Modified biotin switch assay
The assay was carried out as described previously18 but with some modifications: HEK293 cells expressing Kv2.1 WT or C73A mutant were cultured at 37 °C in a humidified atmosphere containing 95% air and 5% CO2 and treated with 250 µM NaHS for 1 h or 2 h when 90% confluent. Untreated cells were used as a controls. Cells were homogenized in non-denaturing lysis buffer (Tris-HCl 50 mM; NaCl 300 mM; EDTA 5 mM; Triton X-100 1%) unless stated otherwise all buffers were supplemented with complete cocktail protease inhibitors tablets (Life Science Roche, UK). Lysate was collected via centrifugation at 13,000 g (10 min at 4 °C). Protein concentration was determined using Pierce BCA Protein Assay Kit (Thermo Fisher Scientific, UK) according to the manufacturer’s instructions. To block free cysteines, lysates (250 μg total protein) were added to blocking buffer (HEPES 250 mM, pH 7.7; EDTA 1 mM plus 25% SDS and 20 mM methyl methanethiosulfonate [MMTS]) and incubated at 50 °C for 20 min with constant shaking at 1400 rpm. The samples were buffer exchanged and MMTS was removed using protein desalting spin columns (Thermo scientific, UK). Biotin-N-[6-(biotinamido)hexyl]-3′-(2′-pyridyldithio) propionamide (HPDP) was added to the buffer exchanged protein samples a to a final concentration of 4 mM and incubated in the dark for 90min at room temperature with constant shaking (1400 rpm), biotinylated proteins were then buffer exchanged using spin columns to remove biotin–HPDP in the neutralization buffer (HEPES 20 mM; NaCl 100 mM; EDTA 1 mM Triton X-100 0.5%, pH 7.7) and precipitated by streptavidin-agarose beads, for 16 h at 4 °C. The biotinylated proteins were eluted by SDS-PAGE sample buffer and subjected to Western blot analysis.

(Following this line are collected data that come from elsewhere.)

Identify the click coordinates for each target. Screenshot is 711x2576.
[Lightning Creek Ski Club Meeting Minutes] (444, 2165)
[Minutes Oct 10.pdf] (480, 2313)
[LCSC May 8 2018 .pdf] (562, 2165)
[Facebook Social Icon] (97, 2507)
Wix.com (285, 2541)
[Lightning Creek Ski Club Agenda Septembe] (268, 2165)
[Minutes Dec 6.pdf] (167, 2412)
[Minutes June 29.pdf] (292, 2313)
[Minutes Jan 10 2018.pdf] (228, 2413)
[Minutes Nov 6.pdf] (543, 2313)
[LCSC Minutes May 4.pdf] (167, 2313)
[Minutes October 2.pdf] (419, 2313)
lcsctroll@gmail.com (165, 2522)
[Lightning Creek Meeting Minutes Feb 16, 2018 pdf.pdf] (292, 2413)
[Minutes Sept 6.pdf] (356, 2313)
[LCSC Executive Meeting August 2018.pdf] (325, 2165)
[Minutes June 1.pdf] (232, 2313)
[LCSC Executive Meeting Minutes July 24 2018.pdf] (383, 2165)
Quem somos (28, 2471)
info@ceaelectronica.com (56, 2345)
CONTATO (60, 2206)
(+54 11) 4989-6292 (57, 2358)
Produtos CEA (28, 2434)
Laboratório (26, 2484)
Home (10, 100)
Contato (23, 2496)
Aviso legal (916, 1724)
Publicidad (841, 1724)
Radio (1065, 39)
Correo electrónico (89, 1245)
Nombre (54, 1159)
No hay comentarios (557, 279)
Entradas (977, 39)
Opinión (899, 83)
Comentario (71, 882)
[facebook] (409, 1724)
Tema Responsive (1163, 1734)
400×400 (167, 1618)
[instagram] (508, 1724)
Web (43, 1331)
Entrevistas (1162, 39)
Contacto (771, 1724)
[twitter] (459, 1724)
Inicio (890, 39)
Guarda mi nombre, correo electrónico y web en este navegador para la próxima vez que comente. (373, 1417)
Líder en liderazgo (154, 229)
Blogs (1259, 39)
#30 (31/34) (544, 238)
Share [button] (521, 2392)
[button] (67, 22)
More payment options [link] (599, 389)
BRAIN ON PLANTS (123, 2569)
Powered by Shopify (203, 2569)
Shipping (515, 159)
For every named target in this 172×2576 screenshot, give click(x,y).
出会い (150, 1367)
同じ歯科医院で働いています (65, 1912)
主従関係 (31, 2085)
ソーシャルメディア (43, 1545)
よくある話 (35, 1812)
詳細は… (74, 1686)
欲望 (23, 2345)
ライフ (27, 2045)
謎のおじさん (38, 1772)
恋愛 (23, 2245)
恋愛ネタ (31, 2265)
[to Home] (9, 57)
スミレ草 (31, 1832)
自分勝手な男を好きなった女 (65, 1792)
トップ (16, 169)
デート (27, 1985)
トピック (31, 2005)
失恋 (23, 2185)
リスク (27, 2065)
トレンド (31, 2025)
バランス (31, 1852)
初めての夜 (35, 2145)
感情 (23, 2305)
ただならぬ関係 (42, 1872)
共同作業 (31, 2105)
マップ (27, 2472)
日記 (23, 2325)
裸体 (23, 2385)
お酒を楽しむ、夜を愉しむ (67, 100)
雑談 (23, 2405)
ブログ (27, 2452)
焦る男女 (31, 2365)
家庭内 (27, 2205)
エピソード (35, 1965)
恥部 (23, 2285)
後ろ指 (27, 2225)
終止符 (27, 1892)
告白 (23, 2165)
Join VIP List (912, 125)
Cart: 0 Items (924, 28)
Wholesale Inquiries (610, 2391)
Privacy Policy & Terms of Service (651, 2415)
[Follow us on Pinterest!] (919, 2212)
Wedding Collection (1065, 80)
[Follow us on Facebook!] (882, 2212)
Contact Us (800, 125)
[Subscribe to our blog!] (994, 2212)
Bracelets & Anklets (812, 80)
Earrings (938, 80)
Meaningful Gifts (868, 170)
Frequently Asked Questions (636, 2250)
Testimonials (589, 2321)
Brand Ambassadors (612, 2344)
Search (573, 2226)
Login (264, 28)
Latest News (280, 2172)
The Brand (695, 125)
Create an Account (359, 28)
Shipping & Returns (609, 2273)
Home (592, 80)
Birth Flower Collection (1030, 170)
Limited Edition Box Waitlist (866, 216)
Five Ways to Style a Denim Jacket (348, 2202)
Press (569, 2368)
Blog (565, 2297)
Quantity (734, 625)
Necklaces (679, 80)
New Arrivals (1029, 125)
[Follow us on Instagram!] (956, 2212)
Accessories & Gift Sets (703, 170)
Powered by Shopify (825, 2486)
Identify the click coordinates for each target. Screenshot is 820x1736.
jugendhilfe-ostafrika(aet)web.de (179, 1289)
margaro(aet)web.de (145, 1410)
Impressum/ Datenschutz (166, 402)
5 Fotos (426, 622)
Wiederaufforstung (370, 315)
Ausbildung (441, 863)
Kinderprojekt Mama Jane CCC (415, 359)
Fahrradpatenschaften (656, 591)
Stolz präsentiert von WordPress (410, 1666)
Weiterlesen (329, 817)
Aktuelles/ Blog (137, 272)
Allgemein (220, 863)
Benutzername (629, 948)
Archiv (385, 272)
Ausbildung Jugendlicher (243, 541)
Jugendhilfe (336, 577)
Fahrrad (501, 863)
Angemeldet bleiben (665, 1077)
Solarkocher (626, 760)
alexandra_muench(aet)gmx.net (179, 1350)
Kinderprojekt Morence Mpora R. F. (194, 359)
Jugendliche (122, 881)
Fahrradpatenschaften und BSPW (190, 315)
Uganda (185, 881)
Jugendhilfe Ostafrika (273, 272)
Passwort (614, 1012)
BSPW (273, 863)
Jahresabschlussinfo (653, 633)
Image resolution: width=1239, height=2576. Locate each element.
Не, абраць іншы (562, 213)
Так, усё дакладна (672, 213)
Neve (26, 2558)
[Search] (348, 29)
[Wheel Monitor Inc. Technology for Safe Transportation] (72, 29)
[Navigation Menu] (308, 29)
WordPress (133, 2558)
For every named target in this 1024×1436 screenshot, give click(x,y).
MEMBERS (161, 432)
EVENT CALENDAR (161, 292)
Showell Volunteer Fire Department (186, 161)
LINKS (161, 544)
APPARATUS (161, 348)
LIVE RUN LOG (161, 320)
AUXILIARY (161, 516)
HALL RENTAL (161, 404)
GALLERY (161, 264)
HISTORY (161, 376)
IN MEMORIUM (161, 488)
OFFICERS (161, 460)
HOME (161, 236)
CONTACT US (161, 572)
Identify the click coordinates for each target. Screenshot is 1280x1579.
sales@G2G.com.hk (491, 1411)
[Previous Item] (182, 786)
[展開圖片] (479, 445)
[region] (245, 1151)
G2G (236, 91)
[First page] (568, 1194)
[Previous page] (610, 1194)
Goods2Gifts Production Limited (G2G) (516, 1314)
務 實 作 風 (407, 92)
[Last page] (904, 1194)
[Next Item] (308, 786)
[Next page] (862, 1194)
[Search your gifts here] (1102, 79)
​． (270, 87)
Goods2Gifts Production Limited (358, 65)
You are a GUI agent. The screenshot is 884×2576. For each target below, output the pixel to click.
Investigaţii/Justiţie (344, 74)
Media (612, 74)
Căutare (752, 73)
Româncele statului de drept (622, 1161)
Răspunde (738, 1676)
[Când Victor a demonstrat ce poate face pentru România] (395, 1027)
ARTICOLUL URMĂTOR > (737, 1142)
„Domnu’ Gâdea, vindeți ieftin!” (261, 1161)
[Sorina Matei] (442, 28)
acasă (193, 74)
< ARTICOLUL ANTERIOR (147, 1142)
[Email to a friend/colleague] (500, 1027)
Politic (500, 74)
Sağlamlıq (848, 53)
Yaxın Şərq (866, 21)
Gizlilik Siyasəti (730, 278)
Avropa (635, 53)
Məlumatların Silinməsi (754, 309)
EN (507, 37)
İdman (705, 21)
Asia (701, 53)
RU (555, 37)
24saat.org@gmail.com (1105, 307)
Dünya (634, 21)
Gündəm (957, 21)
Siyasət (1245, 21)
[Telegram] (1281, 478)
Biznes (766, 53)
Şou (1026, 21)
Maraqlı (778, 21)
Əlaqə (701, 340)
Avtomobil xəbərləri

Anti-Kv2.1 antibodies K89/34 (NeuroMab, Davis, CA) were used to detect Kv2.1 WT and C73A. β-Actin was used as loading control (Sigma-Aldrich, UK). ImageJ software (NIH, Bethesda, USA) was used to analyse band intensities for Kv2.1 before and after the assay.
Hydrogen sulfide generation
Hydrogen sulfide (H2S) was produced using the donor molecule sodium hydrosulfide (NaHS, Sigma-Aldrich, UK) and made up as a stock solution in Hank’s Balanced Salt Solution. This stock was then diluted in the perfusate to give the working concentration as stated in the text. To avoid degradation and loss of H2S the stocks were routinely made up immediately prior to experimentation. In addition, to confirm a role for H2S, the H2S-slow releasing molecule P-(4-methoxyphenyl)-p-4-morpholinylphosphinodithioic acid morpholine salt (GYY4137; Sigma-Aldrich, UK) was used. GYY4137 (1 M stock) was dissolved in DMSO and stored at − 80 °C, on the day of experiments the stock was diluted to 100 mM in perfusate and used on the same day, the final concentration of DMSO in the bath did not exceed 0.001%, when higher GYY4137 concentrations were used a 20 mM stock was made fresh in PBS and used on the same day for these experiments.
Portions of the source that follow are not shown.